Araştırma sonuçlarına göre dünya nüfusunun sadece % 27'si buğday, arpa ve çavdarı 100 kilometreden daha kısa bir yarıçap içinden tedarik etmektedir. Bu değer, darılar için % 22, pirinç için % 28 ve bakliyat için % 27’dir. Dünya nüfusunun sadece % 11’i mısır ihtiyacını 100 kilometre yarıçap içinde tedarik etmektedir.
Çalışma aynı zamanda yerel üretimin gıda talebini karşılayamayacağını açıkça göstermiştir. Mevcut üretim yöntemleri ve tüketim alışkanlıklarıyla yerel gıdanın kısa mesafede insanların ihtiyacını karşılaması imkânsızdır.

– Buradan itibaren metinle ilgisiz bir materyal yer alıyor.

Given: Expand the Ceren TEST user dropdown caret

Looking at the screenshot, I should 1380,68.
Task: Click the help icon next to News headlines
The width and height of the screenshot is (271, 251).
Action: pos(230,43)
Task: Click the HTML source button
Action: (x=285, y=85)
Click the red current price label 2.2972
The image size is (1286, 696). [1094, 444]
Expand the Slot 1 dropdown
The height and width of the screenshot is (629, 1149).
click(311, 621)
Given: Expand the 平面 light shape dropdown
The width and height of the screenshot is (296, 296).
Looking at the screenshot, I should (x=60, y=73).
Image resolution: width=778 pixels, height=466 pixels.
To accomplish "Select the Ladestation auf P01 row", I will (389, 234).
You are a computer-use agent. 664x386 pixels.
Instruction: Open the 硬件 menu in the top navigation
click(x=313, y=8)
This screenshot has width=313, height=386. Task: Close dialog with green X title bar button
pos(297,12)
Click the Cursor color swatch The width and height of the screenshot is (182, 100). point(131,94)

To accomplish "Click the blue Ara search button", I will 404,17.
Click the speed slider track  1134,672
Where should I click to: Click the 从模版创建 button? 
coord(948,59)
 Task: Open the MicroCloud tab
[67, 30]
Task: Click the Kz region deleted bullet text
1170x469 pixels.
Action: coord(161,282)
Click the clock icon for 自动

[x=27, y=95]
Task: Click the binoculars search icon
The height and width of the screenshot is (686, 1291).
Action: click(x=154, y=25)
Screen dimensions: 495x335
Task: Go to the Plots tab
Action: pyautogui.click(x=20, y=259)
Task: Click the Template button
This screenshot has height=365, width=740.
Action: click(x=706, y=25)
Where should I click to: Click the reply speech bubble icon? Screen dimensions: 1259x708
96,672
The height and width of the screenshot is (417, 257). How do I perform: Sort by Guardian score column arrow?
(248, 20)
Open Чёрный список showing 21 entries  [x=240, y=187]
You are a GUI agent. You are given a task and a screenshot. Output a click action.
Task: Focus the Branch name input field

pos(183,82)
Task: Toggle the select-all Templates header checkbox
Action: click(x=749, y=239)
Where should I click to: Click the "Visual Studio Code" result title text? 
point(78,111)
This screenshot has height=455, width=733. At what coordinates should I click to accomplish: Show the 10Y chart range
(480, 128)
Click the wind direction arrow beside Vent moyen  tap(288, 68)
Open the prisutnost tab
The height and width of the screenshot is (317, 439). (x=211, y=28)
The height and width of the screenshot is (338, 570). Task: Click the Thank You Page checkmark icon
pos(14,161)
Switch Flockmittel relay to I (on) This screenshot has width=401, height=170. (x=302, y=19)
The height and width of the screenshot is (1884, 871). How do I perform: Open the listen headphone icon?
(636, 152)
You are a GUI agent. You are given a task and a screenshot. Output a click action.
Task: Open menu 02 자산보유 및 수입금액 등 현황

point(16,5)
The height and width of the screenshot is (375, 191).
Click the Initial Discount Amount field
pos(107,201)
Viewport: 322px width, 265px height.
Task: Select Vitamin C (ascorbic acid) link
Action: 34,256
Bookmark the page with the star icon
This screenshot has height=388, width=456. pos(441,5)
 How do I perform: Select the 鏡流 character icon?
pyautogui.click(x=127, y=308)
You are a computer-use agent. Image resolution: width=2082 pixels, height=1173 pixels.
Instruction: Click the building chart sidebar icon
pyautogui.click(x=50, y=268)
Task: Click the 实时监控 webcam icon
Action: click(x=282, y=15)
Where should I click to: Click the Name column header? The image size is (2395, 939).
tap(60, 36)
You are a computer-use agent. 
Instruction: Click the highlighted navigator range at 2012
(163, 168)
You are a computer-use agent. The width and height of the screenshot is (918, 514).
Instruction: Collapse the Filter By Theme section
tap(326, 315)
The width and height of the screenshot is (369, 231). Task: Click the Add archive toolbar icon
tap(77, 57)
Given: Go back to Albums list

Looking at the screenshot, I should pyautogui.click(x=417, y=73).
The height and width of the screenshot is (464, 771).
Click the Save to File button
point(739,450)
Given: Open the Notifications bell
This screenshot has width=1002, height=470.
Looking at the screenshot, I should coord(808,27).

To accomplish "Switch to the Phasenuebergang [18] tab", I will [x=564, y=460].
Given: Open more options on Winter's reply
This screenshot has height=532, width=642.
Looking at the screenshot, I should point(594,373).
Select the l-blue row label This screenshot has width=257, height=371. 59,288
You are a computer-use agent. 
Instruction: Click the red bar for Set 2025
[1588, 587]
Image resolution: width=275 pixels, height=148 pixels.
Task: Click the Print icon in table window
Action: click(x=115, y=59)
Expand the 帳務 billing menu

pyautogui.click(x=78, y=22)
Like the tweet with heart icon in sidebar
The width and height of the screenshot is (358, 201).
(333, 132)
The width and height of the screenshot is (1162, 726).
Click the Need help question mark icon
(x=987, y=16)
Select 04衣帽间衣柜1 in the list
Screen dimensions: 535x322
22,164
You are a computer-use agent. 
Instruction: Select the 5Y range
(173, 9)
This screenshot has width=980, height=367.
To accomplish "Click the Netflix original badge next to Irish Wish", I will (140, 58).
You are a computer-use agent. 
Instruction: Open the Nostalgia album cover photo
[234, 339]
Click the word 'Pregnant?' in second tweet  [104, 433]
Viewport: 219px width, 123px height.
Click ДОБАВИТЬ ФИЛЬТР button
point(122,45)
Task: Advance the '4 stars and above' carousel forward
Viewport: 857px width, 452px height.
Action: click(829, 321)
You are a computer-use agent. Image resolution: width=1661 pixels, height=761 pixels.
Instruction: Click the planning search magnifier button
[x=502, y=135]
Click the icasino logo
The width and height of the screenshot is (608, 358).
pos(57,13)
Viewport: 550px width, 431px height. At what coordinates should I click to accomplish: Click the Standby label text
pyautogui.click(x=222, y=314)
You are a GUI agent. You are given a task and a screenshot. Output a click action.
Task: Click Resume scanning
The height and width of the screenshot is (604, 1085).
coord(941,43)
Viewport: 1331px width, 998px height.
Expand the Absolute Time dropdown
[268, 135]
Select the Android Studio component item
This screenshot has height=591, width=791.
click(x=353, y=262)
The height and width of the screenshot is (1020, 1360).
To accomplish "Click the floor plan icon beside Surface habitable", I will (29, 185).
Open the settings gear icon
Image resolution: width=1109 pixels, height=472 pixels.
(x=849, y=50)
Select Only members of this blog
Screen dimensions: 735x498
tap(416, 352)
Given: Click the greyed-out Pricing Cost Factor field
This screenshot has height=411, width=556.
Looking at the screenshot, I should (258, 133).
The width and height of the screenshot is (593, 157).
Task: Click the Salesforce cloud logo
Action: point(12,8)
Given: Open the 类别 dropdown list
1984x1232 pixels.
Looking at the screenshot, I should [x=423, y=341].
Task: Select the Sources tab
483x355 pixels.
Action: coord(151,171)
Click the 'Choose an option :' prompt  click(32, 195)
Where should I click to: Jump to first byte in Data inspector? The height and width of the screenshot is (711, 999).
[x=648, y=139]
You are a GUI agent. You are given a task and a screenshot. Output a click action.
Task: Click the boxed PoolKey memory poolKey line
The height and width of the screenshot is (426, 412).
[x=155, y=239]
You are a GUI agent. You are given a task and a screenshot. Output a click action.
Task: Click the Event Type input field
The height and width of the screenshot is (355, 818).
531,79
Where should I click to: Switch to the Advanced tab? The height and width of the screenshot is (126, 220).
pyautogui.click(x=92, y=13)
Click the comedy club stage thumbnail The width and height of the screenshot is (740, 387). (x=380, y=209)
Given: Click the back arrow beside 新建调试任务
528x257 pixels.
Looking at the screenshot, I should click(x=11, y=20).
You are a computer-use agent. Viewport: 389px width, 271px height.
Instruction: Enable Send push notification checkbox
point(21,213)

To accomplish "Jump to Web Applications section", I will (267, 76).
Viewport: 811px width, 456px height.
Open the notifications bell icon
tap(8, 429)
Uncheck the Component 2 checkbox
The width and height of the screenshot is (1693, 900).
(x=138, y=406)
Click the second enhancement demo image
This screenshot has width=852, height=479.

Etkin bir şekilde yerli üretimin payının arttırılması hem gıda israfını hem de gıda ve yem dolaşımında harcanan enerji israfını önleyecek ve neticede sera gazı emisyonlarını azaltacaktır.
Devam eden COVID-19 salgını, kendi kendine yeterlilik ve yerel gıda üretiminin önemini arttırmaktadır. Artık hiçbir ülke gerekirse istediği ürünü ithal edemeyecek veya çok daha pahalıya ithal edebilecektir. Hemen bütün ülkeler insanlarının gıda güvenliğini artırmak amacıyla çok sıkı tedbirler almaya başlamışlardır.
Türkiye tavukçuluk sektöründe çok iyi durumda. Girdiği pazarlarda güçlü sayılabilir. Ancak tavukçuluğun en önemli girdisi yemin hammaddeleri mısır ve soya küspesi Amerika kıtasından geliyor. Bu madalyonun basit tarafı. İhraç etmezsiniz olur biter. Ancak yerel talebi karşılamak için tavuğu beslemek ve bunun için de mısır ve soya üretimini talebi karşılayacak düzeye çıkarmak gerekir. Stratejiniz varsa tabi.